Boiler Terminology Explanation (Part 7)

Boiler Terminology Explanation (Part 7)

61. Blackness (blackness)
The ratio of an object's actual radiative power to that of an absolute black body (commonly referred to as a black body) at the same temperature is also known as emissivity. It reflects how closely an object's surface approaches a black body in terms of radiation capability and is a crucial parameter in thermal radiation heat transfer. For example, in high-temperature applications, such as those involving a 1/2'' 1500LB forged gate valve, understanding blackness is essential to assessing heat dissipation and efficiency.

62. Infrared Inspection (infrared inspection)
Infrared inspection is a non-destructive testing technique that detects surface temperature or temperature distribution of a component by measuring infrared radiation, thereby determining its operating condition or the presence of internal defects. Infrared radiation is a type of electromagnetic wave. All component surfaces emit infrared radiation, and its power is proportional to the fourth power of temperature.

63. Absolute Black Body
A material with an absorption coefficient of 1.

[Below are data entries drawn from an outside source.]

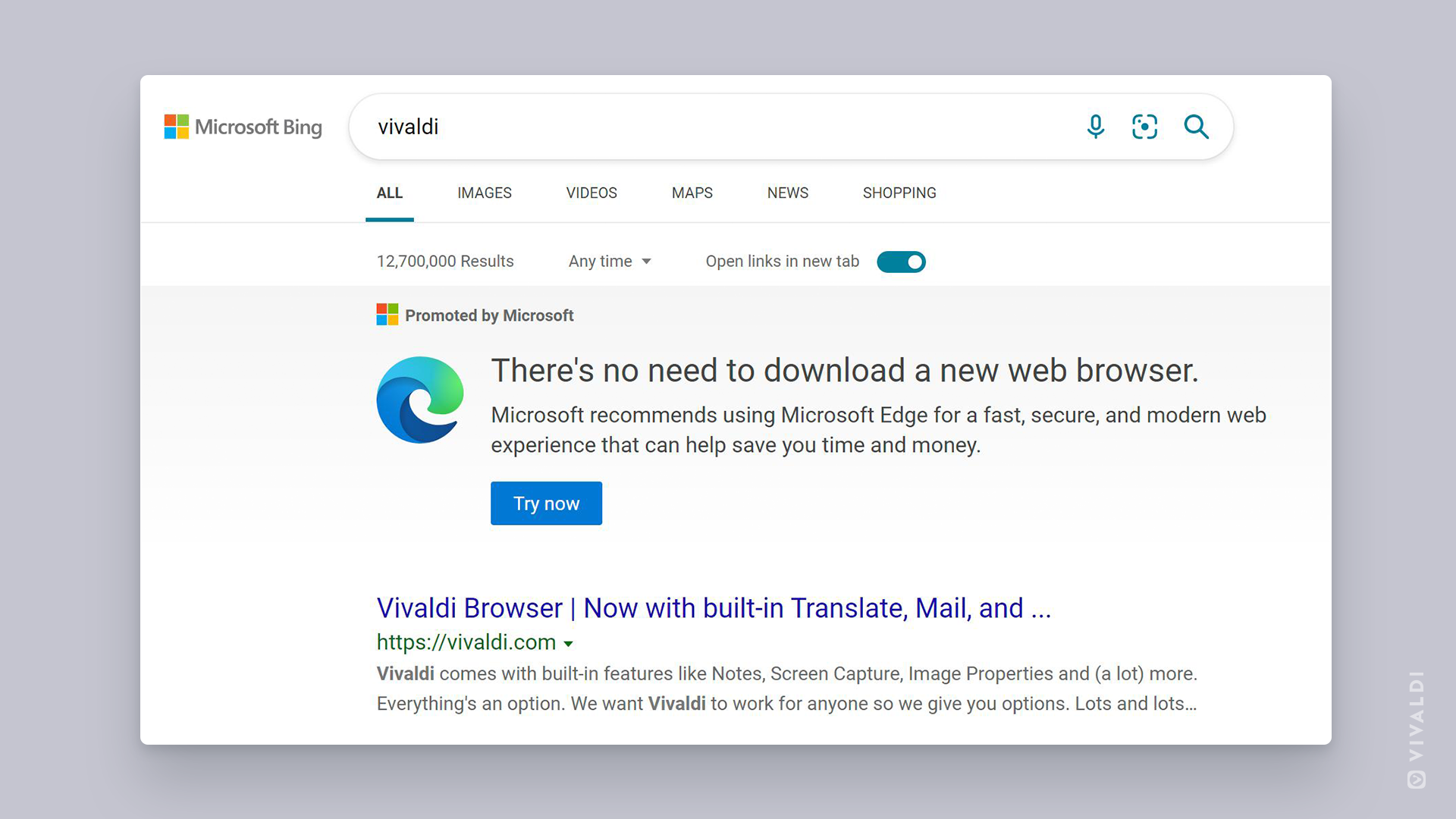
Task: Select the VIDEOS tab in Bing
Action: (589, 193)
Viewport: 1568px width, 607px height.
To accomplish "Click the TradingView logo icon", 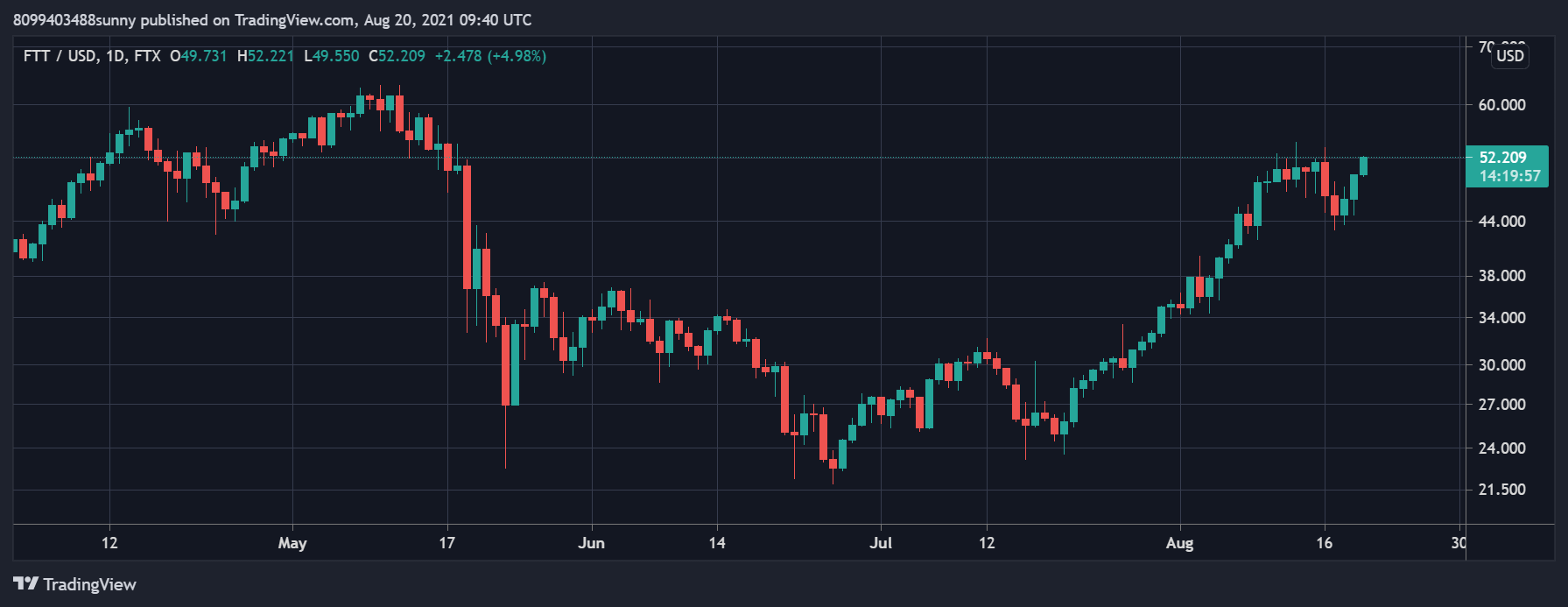I will pyautogui.click(x=25, y=583).
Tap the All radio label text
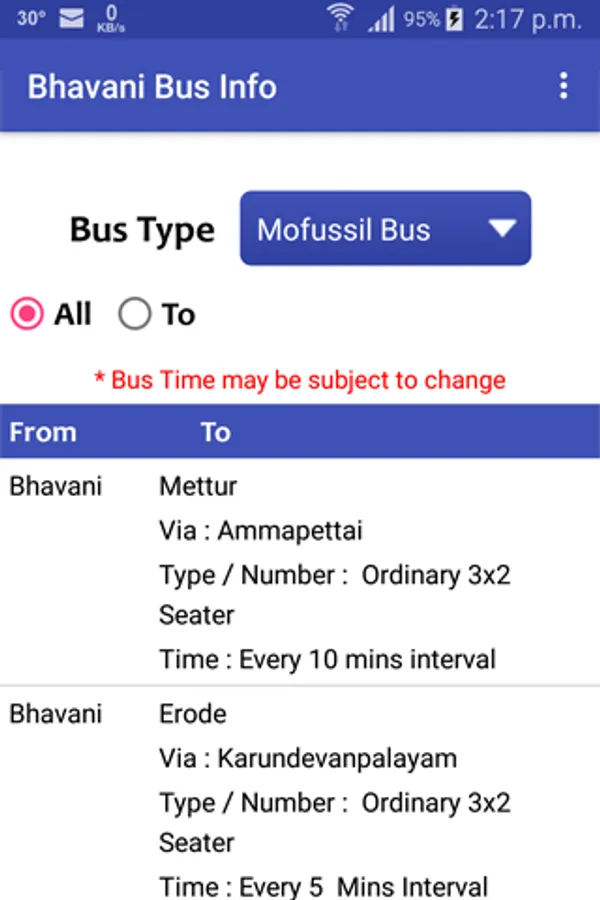The image size is (600, 900). tap(73, 315)
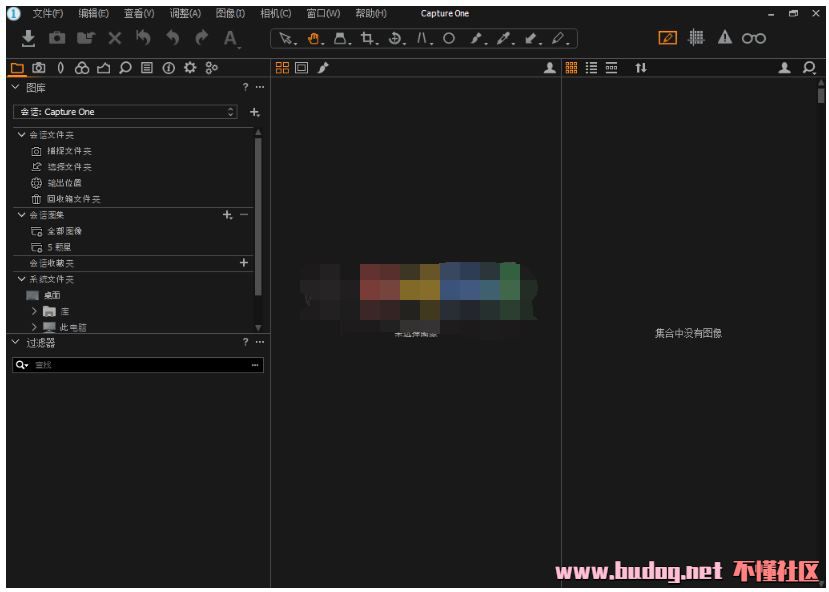Image resolution: width=829 pixels, height=592 pixels.
Task: Click the Import images toolbar icon
Action: point(28,38)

64. The Fourth Power Law of Radiation
The radiative power of an absolute black body is proportional to the fourth power of its absolute temperature.

65. Boiler Circulation (boiler circulation)
Boiler circulation refers to the flow of water and steam-water mixtures within the furnace water-cooled walls. After feedwater enters the steam drum via the economizer, it is distributed to the water-cooled walls through downcomers and headers. Heat from the water-cooled walls generates steam, forming a steam-water mixture that returns to the steam drum. After separating steam, the remaining water circulates back into the water-cooled walls via downcomers and headers. Poor water circulation can lead to overheating and tube rupture, making proper circulation essential for boiler reliability.

66. Circulation Velocity
The velocity of saturated water within a tube, calculated based on the cross-sectional area of the tube and the working fluid flow rate. In natural circulation boilers, circulation velocity is influenced by pressure.

67. Mass Flow Rate
The flow rate of working fluid per unit cross-sectional area of a tube, measured in kg/(m²·s). For subcritical pressure conditions, the minimum allowable mass flow rate should be determined based on heat load to prevent heat transfer deterioration.

68. Circulation Ratio
The ratio of the circulating water entering the riser to the steam output at its outlet. In medium- and high-pressure boilers, circulation ratio must be sufficiently large to prevent salt accumulation on water-cooled walls. Under subcritical pressure, the minimum circulation ratio is limited to avoid film boiling. The circulation ratio depends on the system structure and the heat absorption intensity of riser tubes. Initially, as heat load increases, circulation velocity and circulation ratio increase, exhibiting a self-compensating effect. However, beyond a certain point, further heat load increases result in slower or no increase in circulation velocity, causing the circulation ratio to stagnate. If heat load continues to rise, the circulation ratio may decrease, reaching a threshold known as the limit circulation ratio.

69. Steam (steam)
A gaseous substance formed by the vaporization of water or the sublimation of ice.

70. Saturated State
When a specific amount of water is placed in a sealed, pressure-resistant container, and all air inside is evacuated, water molecules escape from the liquid phase into the gas phase. Over time, the water vapor fills the space above the liquid. At a given temperature, the vapor pressure stabilizes at a specific value, reaching a dynamic equilibrium where the rate of molecules leaving the water surface equals the rate of molecules returning. At this point, the system is in a saturated state, with the liquid and vapor phases known as saturated water and saturated steam, respectively. The pressure of saturated steam is called saturation pressure, and the corresponding temperature is saturation temperature. There is a fixed relationship between saturation pressure and saturation temperature.